- Born: Ronald Bruce Pittman February 4, 1950 (age 75) Ontario, Canada
- Occupation(s): Film director, writer, producer
- Years active: 1966–present

= Bruce Pittman =

Canadian film director

Ronald Bruce Pittman (born February 4, 1950) is a Canadian television and film director best known for directing the 1987 slasher Hello Mary Lou: Prom Night II. He also directed the 1989 film Where the Spirit Lives, which won the Gemini Award for Best TV movie and numerous international awards.

He is a member of the Directors Guild of Canada and the Directors Guild of America.

==Early life and career==
Born in Ontario, on February 4, 1950. Pittman attended Park Lawn Public School, Royal York Collegiate and Kipling Collegiate in Etobicoke.

In 1966, he made his first student film, which received an Honorable Mention at the Kodak Student Film Festival in Rochester, New York.

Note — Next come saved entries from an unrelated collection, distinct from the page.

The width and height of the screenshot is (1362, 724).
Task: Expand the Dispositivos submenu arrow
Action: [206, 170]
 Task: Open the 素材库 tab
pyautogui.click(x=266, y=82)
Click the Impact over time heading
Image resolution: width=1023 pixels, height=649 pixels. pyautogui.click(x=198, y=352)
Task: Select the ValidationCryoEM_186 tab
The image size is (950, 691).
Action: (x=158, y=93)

That year he began working at the Odeon Humber Theatre learning every aspect of film exhibition.

From 1968 through 1972 Pittman worked at Famous Players in their publicity department, Communikon a market research company which was a subsidiary of Paramount Pictures and Allan King Associates directing their independent film distribution. He also opened the Revue Cinema in Toronto.

Pittman began professional filmmaking in 1971 with documentary films about other filmmakers: Freddie Young and John Frankenheimer. In 1974 with Elwy Yost and Jim Hanley he co-created and was Producer/Director of TVOntario's long running show Saturday Night At The Movies.

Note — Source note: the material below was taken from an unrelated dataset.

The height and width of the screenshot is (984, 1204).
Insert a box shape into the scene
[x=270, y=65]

Beginning in 1977 Pittman embarked on directing dramatic films with a series of half hour programs based on Canadian short stories one of which, The Painted Door, was nominated for an Academy Award as Best Live Action Short. In 1984 he directed his first feature The Mark Of Cain followed by Confidential and Hello Mary Lou: Prom Night II which 30 years later has developed into a minor cult classic.

Over the next 27 years Pittman directed 19 feature length dramas and mini series and 98 episodes of 27 series for 12 North American networks.

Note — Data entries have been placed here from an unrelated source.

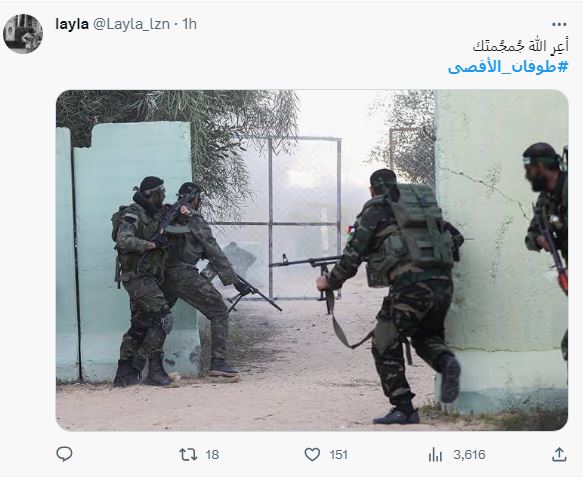The width and height of the screenshot is (583, 479).
Task: Click the @Layla_lzn handle
Action: [x=131, y=24]
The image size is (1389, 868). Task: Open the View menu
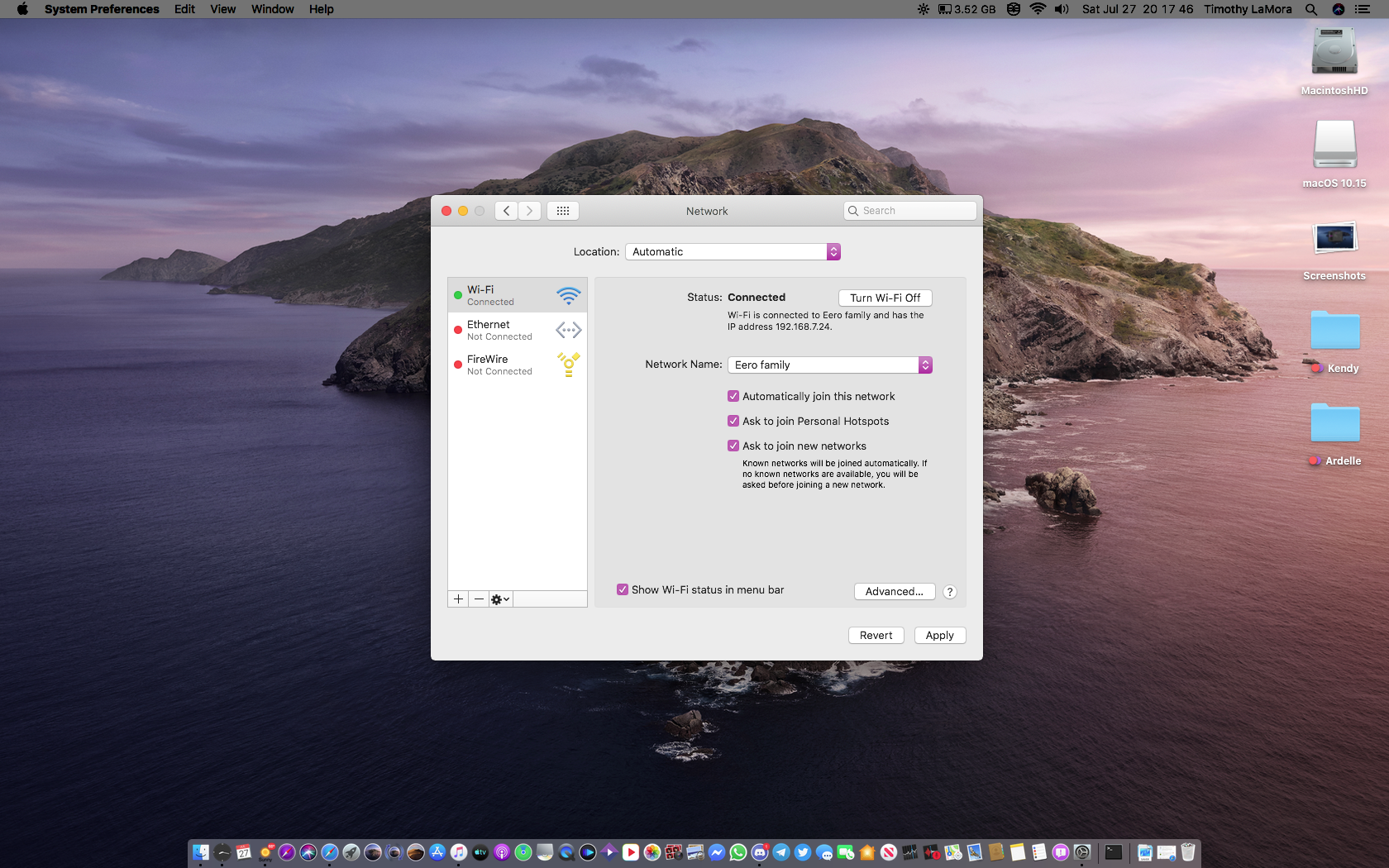(x=222, y=9)
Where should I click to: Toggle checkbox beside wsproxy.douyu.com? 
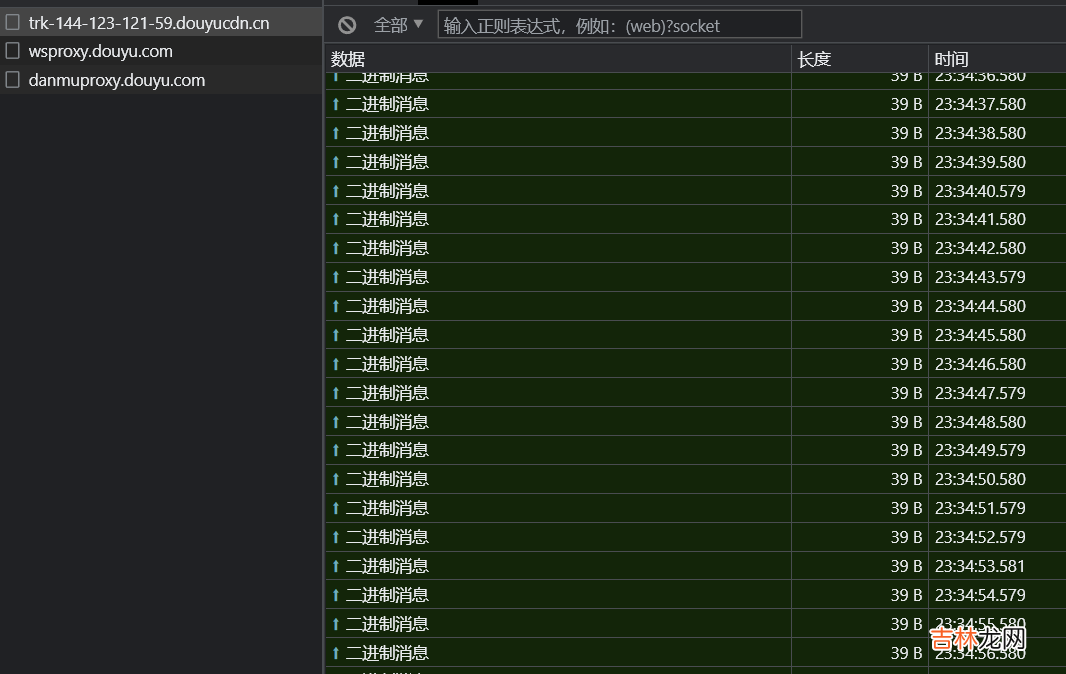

His directorial work has resulted in 102 award nominations and 57 wins in Canada and internationally for his films.

Since 2004 he has worked exclusively on 51 independent dramatic and documentary productions.

==Filmography==
- The Olden Days Coat (1981), based on a short story by Margaret Laurence.
- I Know a Secret (1982), based on a short story by Amy Cooper.
- David (1983), based on a poem by Earle Birney.
- Cornet at Night (1983), based on a short story by Sinclair Ross
- The Painted Door (1984), nominated for an Academy Award for Best Live Action Short.
- Mark of Cain (1984), based on a play by Peter Colley.
- Legs of the Lame (1985}, based on a short story by Hugh Garner.
- Confidential (1986), an original screenplay by Bruce Pittman.
- Hello Mary Lou: Prom Night II (1986). Samuel Goldwyn Company.
- Chasing Rainbows (1988), CBC mini series.
- Harrison Bergeron (1995), Showtime movie based on a short story by Kurt Vonnegut.
- Captive Heart: The James Mink Story (1995), CBS movie.
- To Brave Alaska (1996), ABC movie.
- To Dance with Olivia (1996), CBS movie.
- Undue Influence (1996), CBS mini-series.
- The Secret Path (1999), CBS TV film.
- Shattered City: The Halifax Explosion (2003), CBC mini-series.
- The Last Movie (2012), Best Foreign Language Film, Long Island International Film Festival.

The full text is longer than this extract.